The executive editor of the New York Times, Howell Raines, resigned yesterday. I'll let the folk at the Times tell it.
2 Top Editors Resign After Furor on Writer's Fraud
By JACQUES STEINBERG
Howell Raines and Gerald M. Boyd, the top-ranking editors of The New York Times, resigned yesterday morning, five weeks after the resignation of a reporter set off a chain of events that exposed fissures in the management and morale of the newsroom.
In a hastily arranged gathering in the newsroom on the third floor, the newspaper's publisher, Arthur Sulzberger Jr., told staff members that he wanted to "applaud Howell and Gerald for putting the interests of this newspaper, a newspaper we all love, above their own."

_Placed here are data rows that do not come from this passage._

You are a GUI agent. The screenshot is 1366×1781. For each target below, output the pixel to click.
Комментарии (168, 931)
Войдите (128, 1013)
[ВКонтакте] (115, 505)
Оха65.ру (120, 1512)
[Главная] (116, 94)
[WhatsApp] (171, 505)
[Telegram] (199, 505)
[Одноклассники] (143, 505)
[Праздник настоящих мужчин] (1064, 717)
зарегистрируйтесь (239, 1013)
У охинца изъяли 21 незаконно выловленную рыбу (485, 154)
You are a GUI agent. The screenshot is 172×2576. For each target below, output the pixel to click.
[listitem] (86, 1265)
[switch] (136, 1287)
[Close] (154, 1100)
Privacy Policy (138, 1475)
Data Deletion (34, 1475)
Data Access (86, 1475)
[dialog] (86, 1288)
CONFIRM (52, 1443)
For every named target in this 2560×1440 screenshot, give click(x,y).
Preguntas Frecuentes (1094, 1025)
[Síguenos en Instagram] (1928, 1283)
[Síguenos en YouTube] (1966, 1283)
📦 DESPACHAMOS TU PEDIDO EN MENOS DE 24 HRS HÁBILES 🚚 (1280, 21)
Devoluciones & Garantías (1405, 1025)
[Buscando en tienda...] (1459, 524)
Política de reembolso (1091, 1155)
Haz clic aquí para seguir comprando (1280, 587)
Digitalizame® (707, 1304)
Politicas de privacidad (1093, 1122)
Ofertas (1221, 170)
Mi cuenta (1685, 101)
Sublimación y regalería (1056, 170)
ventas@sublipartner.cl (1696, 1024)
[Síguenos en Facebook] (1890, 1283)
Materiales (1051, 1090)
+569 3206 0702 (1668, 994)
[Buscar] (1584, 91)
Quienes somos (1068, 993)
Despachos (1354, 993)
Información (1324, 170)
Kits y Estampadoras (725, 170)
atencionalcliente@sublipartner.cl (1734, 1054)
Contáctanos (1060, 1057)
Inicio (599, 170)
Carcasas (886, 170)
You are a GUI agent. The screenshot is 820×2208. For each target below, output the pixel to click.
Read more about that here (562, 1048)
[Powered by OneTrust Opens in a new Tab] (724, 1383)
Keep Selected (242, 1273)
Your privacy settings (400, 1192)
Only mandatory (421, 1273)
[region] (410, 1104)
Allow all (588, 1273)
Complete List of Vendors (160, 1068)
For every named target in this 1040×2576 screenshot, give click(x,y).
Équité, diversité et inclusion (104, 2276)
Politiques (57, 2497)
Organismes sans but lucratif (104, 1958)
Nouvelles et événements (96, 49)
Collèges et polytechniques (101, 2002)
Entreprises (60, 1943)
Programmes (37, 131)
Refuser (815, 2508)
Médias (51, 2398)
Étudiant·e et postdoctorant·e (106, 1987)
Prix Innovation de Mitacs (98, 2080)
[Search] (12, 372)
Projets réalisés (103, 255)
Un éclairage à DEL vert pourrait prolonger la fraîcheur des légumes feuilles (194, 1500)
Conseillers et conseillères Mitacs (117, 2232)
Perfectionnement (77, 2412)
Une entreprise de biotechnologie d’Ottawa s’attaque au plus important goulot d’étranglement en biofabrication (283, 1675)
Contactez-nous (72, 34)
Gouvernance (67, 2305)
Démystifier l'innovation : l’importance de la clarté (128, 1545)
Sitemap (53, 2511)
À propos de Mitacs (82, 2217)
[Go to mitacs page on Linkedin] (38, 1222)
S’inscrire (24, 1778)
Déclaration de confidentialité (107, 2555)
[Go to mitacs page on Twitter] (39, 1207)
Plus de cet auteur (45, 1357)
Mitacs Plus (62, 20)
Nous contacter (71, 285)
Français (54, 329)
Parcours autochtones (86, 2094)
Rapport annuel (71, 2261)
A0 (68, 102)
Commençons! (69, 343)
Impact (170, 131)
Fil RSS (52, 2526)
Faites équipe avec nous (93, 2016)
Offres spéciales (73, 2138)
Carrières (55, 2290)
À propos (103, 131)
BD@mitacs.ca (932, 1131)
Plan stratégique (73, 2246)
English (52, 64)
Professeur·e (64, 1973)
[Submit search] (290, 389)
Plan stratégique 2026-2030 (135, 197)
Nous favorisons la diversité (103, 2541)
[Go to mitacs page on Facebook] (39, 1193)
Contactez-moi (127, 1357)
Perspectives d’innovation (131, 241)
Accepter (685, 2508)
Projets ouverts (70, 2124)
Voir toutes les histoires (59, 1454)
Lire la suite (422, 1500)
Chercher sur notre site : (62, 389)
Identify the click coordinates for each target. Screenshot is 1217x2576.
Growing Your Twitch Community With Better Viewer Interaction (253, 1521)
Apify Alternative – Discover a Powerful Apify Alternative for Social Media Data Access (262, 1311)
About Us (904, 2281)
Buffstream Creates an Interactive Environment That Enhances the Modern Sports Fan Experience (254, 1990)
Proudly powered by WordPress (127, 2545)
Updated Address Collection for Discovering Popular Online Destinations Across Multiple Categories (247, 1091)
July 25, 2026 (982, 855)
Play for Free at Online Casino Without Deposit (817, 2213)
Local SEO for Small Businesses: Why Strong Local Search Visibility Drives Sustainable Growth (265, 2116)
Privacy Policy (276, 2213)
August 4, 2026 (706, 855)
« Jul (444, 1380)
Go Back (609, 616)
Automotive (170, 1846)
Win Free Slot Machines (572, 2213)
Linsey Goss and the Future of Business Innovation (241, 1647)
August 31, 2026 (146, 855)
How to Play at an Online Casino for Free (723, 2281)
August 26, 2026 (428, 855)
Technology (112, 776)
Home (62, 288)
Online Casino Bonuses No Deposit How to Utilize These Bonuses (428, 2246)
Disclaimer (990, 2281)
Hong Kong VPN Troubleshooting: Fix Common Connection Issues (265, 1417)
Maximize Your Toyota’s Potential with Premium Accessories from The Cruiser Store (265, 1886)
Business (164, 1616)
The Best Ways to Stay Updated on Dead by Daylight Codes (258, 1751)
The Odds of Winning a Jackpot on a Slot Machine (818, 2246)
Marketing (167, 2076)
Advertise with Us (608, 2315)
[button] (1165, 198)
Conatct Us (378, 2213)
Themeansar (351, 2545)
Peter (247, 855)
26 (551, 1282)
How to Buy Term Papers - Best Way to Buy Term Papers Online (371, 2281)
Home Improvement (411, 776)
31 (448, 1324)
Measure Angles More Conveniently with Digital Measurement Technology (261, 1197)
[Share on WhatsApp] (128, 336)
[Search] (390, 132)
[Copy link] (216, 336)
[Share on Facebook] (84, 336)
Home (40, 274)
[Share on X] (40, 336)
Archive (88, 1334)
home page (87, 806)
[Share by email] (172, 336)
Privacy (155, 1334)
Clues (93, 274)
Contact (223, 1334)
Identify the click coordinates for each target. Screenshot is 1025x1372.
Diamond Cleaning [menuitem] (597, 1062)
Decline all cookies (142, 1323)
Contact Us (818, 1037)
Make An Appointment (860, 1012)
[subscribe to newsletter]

Mr. Sulzberger said that Mr. Raines, 60, who was the paper's executive editor for less than two years, would be succeeded on an interim basis by Joseph Lelyveld, 66, his immediate predecessor, who retired in 2001. There will be no immediate successor for Mr. Boyd, 52, who was the paper's managing editor.
A spokeswoman for The Times, Catherine J. Mathis, said that the search for a permanent executive editor was likely "to move quickly" — other company officials said it could be a matter of weeks — and that candidates would be considered from inside and outside the paper.